The Uses of Enchantment, Heidi Julavits – As often happens when I want Book B by a certain author and am forced by circumstances to get Book A instead, I was disappointed. (I wanted to read The Vanishers.) The Uses of Enchantment is about a girl called Mary who may or may not have been kidnapped and raped as a teenager and had a book written about how she was indeed not kidnapped and raped but was just a liar, and now many years later, she’s back in town for her mother’s funeral. Eh, it was fine, I guess. I wanted the plot to be twistier, the reveals to be more interesting, the sister relationships to feel more like actual sisters. Heidi Julavits uses one of my favorite literary techniques, an unreliable narrator, to utterly boring effect.

Juliet, Naked, Nick Hornby – Juliet, Naked is about a woman called Annie who breaks up with her boyfriend Duncan who is obsessed with a musician Tucker Crowe who has not produced any new music since 1989 or something; Annie and Tucker Crowe happen to strike up a correspondence, and events proceed from there. Again, fine. If Nick Hornby were a woman no one would give him two seconds of their time, but I suppose that is not Nick Hornby’s fault. As much as I want to like him, his books leave me feeling vaguely unfulfilled, like below-average vegetarian sushi.

Lulu Meets God and Doubts Him, Danielle Ganek – An artist dies on the night of his first big show, a show in which the primary piece is a picture of his niece Lulu as a little girl. That piece, entitled “Lulu Meets God and Doubts Him”, becomes the subject of great interest in the New York art world, and we see all this unfold through the eyes of gallery girl and unsuccessful painter Mia McMurray. The book is interesting in its use of ekphrasis — I love me some ekphrasis — and for its depiction of the New York art world.

Nightingale Wood, Stella Gibbon – Stella Gibbon! Would do business with her again. Cold Comfort Farm never quite altogether does it for me, which I’ve always chalked up to having seen the extremely faithful movie before reading the book. But in fact I think it’s that Stella Gibbon is very close to, but not exactly, the author for me. I enjoyed Nightingale Wood while not taking pure pleasure in it the way I do when reading, say, Elinor Lipman. Matters ended well for everyone, but none of the characters was nice enough for me to be enthusiastic about his or her marital or professional success.

So that’s it! I now consider myself all caught on all the things. Probably by the time this post posts, I’ll be behind again, but what can you do? I am a bad blogger and I have not been good in ages. I wish I didn’t have to commute. If I could teleport I’d never have to commute to work ever again, and that would be amazing.
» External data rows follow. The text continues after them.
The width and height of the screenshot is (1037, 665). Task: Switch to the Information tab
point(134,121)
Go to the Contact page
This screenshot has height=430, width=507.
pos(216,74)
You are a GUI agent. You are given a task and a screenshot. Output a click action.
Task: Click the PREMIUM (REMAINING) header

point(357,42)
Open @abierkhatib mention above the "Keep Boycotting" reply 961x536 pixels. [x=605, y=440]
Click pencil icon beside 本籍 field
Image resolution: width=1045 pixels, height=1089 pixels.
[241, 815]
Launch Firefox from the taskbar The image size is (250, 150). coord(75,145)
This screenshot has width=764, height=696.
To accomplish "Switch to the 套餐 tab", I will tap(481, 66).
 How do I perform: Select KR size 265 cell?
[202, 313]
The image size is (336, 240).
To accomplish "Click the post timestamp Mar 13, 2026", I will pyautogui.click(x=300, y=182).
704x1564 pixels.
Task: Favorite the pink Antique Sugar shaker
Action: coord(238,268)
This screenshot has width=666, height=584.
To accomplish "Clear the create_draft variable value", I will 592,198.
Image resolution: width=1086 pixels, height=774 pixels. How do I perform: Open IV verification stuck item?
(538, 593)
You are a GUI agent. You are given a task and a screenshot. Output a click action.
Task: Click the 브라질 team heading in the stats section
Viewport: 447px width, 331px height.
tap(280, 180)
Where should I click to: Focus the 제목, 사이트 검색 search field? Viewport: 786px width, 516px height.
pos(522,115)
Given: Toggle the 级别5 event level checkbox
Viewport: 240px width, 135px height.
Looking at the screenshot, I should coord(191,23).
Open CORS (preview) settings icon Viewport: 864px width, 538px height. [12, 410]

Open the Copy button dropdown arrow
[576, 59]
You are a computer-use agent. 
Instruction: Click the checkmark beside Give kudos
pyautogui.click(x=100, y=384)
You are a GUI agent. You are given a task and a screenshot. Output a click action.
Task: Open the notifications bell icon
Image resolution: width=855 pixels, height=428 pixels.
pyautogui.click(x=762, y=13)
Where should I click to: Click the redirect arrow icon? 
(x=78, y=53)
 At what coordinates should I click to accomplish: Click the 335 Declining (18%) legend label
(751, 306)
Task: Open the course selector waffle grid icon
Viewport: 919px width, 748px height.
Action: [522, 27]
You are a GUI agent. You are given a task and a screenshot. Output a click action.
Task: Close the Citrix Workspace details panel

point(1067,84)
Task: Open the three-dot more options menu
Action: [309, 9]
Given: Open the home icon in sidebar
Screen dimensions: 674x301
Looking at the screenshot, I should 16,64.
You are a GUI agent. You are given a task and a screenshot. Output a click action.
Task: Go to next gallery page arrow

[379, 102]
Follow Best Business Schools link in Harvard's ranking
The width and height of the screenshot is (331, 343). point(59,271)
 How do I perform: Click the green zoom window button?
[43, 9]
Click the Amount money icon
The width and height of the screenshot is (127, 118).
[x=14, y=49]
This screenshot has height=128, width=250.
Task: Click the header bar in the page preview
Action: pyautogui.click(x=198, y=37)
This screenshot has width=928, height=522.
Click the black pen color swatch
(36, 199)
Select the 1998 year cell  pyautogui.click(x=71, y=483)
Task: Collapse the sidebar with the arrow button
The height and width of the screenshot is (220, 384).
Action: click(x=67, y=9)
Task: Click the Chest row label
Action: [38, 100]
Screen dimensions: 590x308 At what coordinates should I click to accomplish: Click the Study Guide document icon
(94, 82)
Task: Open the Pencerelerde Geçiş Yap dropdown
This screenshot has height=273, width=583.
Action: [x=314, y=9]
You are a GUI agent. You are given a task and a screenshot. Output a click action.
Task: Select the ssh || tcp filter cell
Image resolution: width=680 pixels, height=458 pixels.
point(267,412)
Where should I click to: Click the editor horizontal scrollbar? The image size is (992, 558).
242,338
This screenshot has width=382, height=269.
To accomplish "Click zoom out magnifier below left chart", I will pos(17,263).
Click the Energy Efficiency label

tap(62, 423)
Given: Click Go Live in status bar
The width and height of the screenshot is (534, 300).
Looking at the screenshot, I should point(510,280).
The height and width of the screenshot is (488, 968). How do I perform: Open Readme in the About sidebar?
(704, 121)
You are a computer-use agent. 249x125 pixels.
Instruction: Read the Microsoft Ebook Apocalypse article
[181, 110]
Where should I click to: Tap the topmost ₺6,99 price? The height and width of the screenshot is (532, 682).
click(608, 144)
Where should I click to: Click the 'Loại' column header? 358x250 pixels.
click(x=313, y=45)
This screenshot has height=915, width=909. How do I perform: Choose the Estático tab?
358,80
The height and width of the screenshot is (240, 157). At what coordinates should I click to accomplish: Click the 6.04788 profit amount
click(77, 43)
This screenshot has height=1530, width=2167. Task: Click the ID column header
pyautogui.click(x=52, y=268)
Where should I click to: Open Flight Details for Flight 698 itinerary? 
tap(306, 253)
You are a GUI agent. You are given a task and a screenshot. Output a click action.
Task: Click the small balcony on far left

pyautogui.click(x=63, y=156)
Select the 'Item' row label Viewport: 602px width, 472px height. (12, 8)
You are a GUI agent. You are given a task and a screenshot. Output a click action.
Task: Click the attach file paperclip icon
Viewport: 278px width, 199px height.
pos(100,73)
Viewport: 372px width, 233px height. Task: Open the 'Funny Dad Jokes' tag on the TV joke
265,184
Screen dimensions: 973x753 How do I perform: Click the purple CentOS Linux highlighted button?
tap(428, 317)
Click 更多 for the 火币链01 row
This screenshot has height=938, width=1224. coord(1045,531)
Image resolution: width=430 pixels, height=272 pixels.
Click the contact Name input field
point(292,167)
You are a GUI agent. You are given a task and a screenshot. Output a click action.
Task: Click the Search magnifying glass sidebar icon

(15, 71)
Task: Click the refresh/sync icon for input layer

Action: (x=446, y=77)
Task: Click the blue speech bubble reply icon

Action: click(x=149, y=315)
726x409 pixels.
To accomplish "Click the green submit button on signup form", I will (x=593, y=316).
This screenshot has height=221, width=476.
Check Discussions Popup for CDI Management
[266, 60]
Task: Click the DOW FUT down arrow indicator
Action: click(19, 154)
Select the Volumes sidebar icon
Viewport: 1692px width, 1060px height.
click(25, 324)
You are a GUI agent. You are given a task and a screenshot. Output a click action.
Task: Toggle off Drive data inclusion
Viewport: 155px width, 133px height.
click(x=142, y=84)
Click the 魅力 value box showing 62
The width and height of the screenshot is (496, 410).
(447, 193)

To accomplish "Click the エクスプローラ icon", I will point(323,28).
Review: The Long Song, Andrea Levy

At last I have read something by Andrea Levy! I have been meaning to do so for many moons now, and when my book club decided to go with Angela Carter instead of Andrea Levy for next month, I trotted round to the library and got The Long Song. I wanted Small Island but it turned out I couldn’t be bothered climbing all the way up the stairs to the second floor where they keep the non-new fiction. (I know Long Song came out in 2010. Don’t ask me to explain the new/not new classification system of the New York Public Library.)

The Long Song is the story of a slave girl named July, the daughter of a slave on a Jamaican plantation and the plantation’s overseer. Taken from her mother, she becomes a house slave, serving as lady’s maid to the foolish, self-centered, and easily led Caroline Mortimer. July’s life, lasting through the Baptist War in 1831 and the (nominal) emancipation of the Jamaican slaves, is framed as a story written by the mother of a printer, Thomas Kinsman, with occasional editorial asides from Thomas Kinsman to clarify matters and make pointed remarks about his mother’s reliability.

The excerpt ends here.